Scientists demonstrate draining method speeds up bioassays

Written by Cameron Low, Future Science Group

Scientists at the University of Washington (WA, USA) have developed a cyclic draining method that could speed up bioassays. Their method aims to tackle the problem of slow diffusion of bulky detector molecules and could reduce waiting times to a fraction of what they once were. Their work was recently published in the journal Small.

Many biological assays use large detector molecules such as antibodies to detect specific types of cellular proteins or DNA strands. The detector molecules are specific, binding selectively to their target molecules, and include components such as dye molecules or nanoparticles. Such assays have helped diagnose disease and support drug development.

A major problem with bioassays is that they take hours or days to complete. Detector molecules float in solution while their targets are adhered to the hard flat surface of a plate or a petri dish. Bulky detector molecules close to this surface can easily find and bind to their targets; however, molecules further up in the column can take a long time to diffuse to the surface due to their size. It can take hours for enough detector molecules to diffuse down and bind to their targets to produce a visible color change.

“We call this ‘diffusion limitation,’ and it’s a serious problem since both the antibody and nanoparticles are so large,” commented Xiaohu Gao, a University of Washington associate professor of bioengineering and senior author on the paper. “People have proposed solutions – like stirring or gently rocking a reaction plate to mix the solution. But when we tested this we saw that stirring and rocking only improved the reaction time by 3–5 %. That’s not enough.”

Gao and his team sought to tackle diffusion limitation after they developed a new staining assay, which was rendered impractical by the long reaction times. Instead of waiting for detector molecules to drift down to the surface they allowed time for detector molecules close to the surface to bind, they then drained the solution from the plate, mixed it, and put it back on the plate. They repeated this cycle dozens of times, naming the technique ‘cyclic solution draining and replenishing’.
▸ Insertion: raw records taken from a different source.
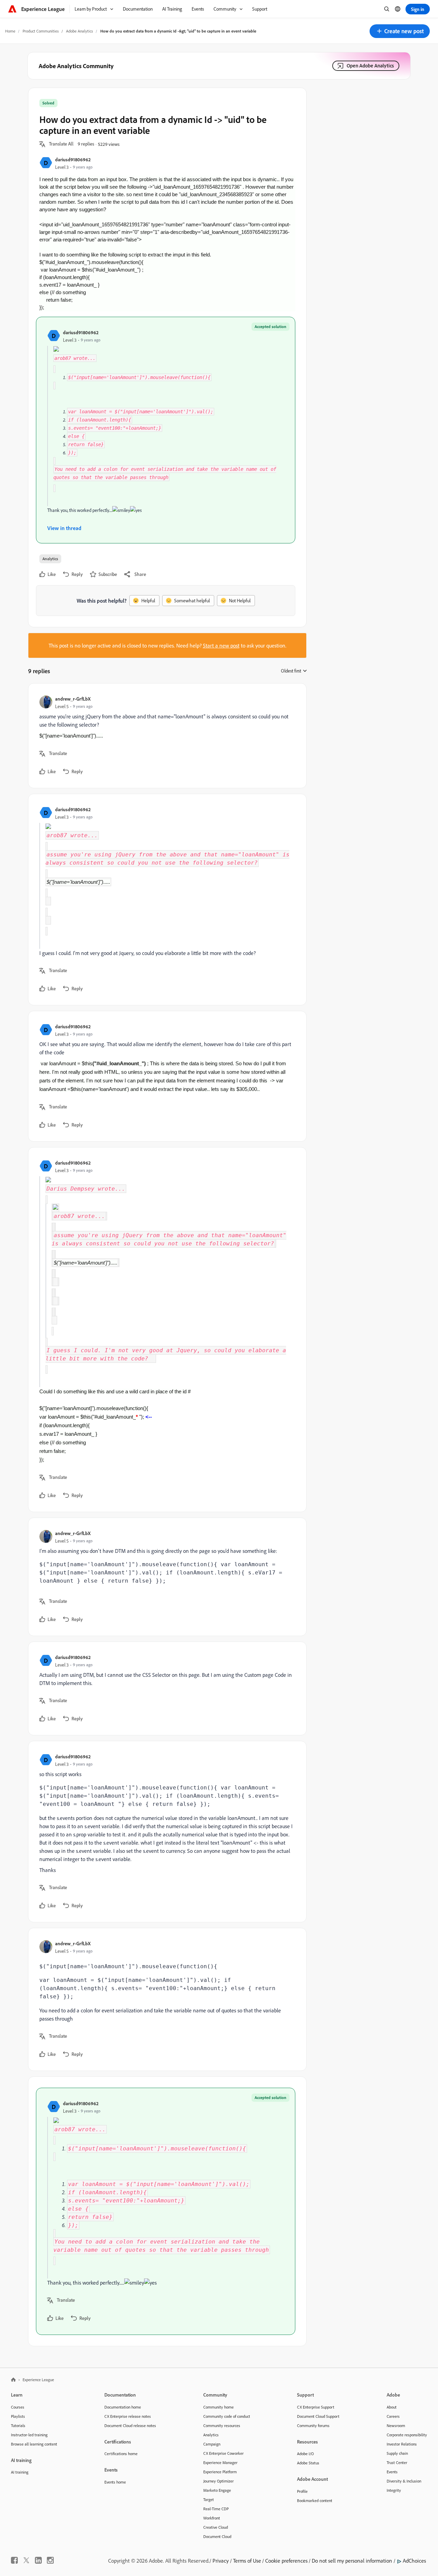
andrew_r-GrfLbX (73, 699)
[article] (165, 735)
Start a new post (221, 645)
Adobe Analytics (79, 31)
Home (10, 31)
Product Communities (41, 31)
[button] (400, 31)
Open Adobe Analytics (370, 65)
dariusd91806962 (73, 159)
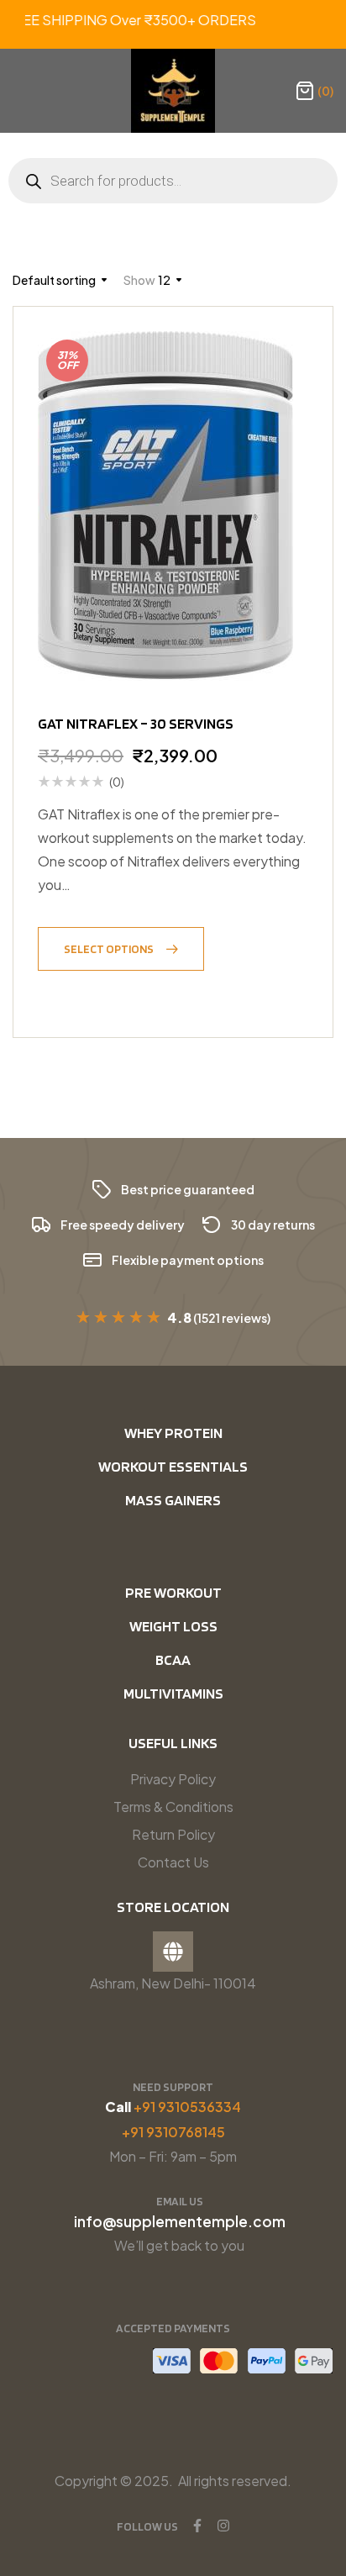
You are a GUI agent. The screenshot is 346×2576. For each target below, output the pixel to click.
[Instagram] (223, 2525)
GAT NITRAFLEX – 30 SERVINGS (135, 723)
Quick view (99, 992)
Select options (109, 949)
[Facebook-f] (197, 2525)
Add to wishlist (58, 992)
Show (139, 279)
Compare (140, 992)
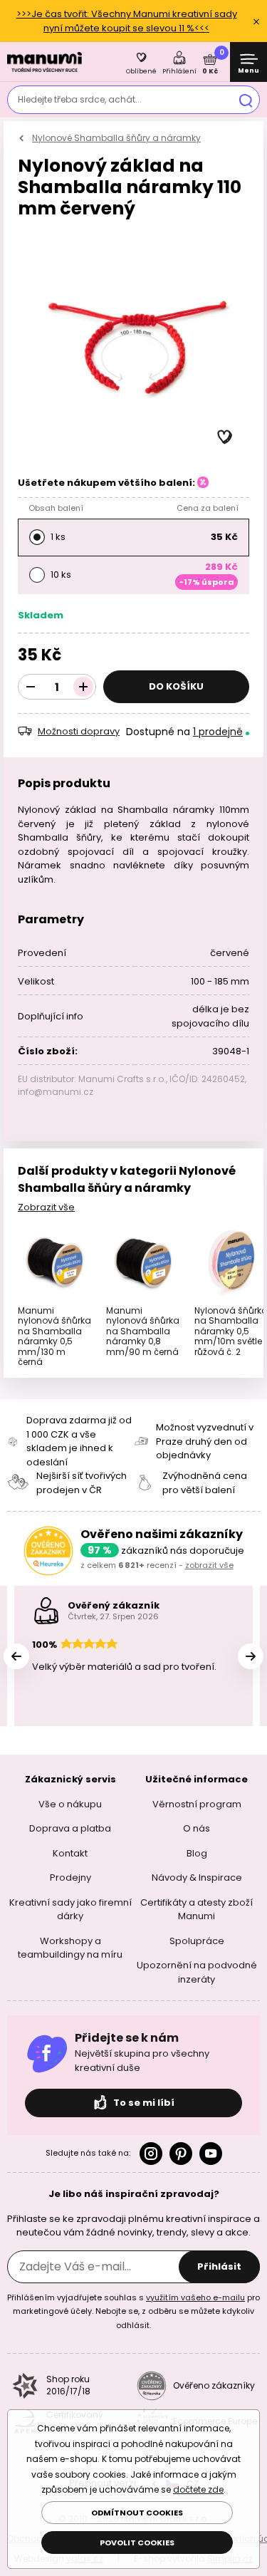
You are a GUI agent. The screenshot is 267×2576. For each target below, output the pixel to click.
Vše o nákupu (70, 1803)
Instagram (151, 2153)
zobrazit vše (209, 1565)
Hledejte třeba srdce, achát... (80, 99)
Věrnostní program (196, 1803)
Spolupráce (196, 1940)
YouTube (210, 2153)
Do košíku (176, 686)
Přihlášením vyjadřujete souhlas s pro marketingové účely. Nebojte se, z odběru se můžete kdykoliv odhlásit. (133, 2310)
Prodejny (70, 1877)
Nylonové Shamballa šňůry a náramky (116, 138)
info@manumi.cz (55, 1092)
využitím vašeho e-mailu (195, 2296)
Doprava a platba (70, 1828)
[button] (225, 437)
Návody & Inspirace (197, 1877)
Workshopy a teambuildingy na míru (70, 1947)
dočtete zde (198, 2489)
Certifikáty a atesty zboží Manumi (196, 1909)
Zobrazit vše (46, 1207)
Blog (197, 1852)
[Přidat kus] (83, 687)
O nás (196, 1828)
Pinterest (180, 2153)
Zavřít (256, 21)
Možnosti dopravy (79, 731)
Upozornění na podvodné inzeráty (197, 1972)
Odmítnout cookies (137, 2512)
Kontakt (70, 1852)
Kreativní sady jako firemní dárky (70, 1909)
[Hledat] (245, 99)
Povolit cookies (137, 2542)
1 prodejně (218, 731)
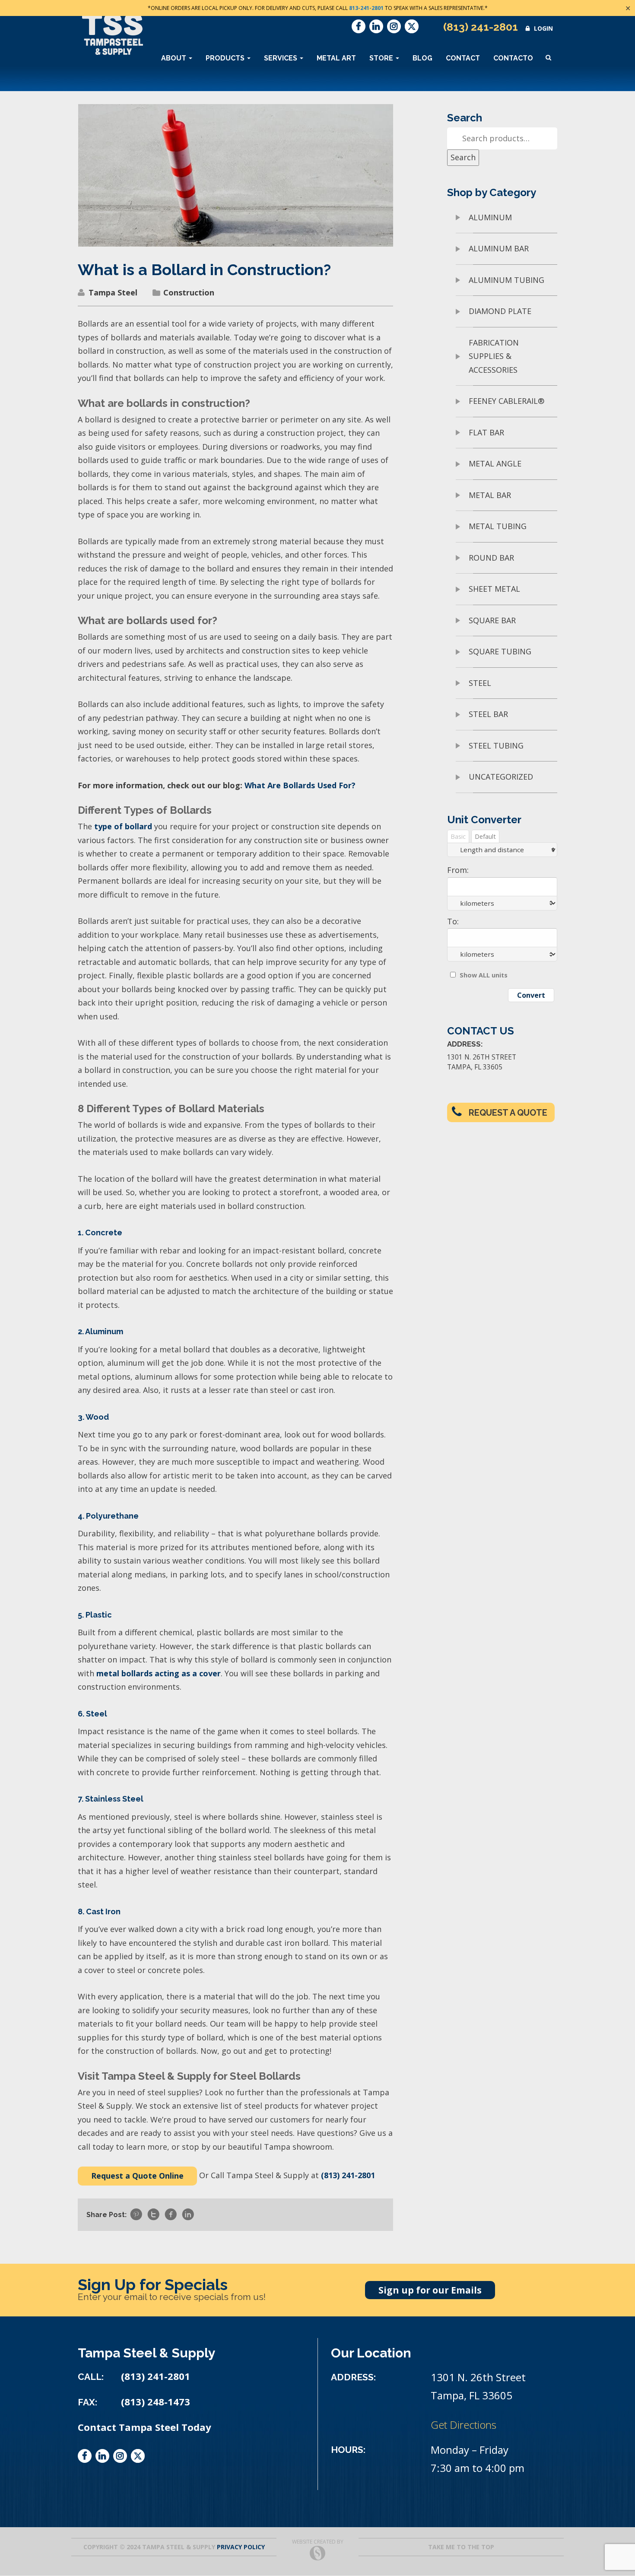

Fluid was drained from the plate, by covering the plate with a seal and inverting it. To ‘re-soak’ the plate they flipped it upright again. The flipping action also helped mix detector molecules in fluid, speeding up the total reaction time.

The team tested the cyclic solution draining with two types of antibody staining techniques – ELISA and immunofluorescence microscopy. They found that reaction times were cut in both instances, in one case what was once a 1 hour incubation time was reduced to just 7 minutes. It must be noted that sealing and flipping the plate might be impractical for other tests, however there are other ways the plate can be ‘drained’.

“We used gravity because we wanted to show that draining would work,” continued Gao. “But you could use air bubbles or centrifugation to drain as well, for example. There are lots of possibilities.”

This technique holds promise and could tackle the problem of diffusion limitation, slashing waiting times for experiments. This could impact many fields, reducing waiting times for medical test results and speeding up chemical engineering protocols.

Sources: Li J, Zrazhevskiy P, Gao X. Eliminating Size-Associated Diffusion Constraints for Rapid On-Surface Bioassays with Nanoparticle Probes. Small. DOI: 10.1002/smll.201503101 (2016); Stir no more: UW scientists show that draining speeds up bioassays.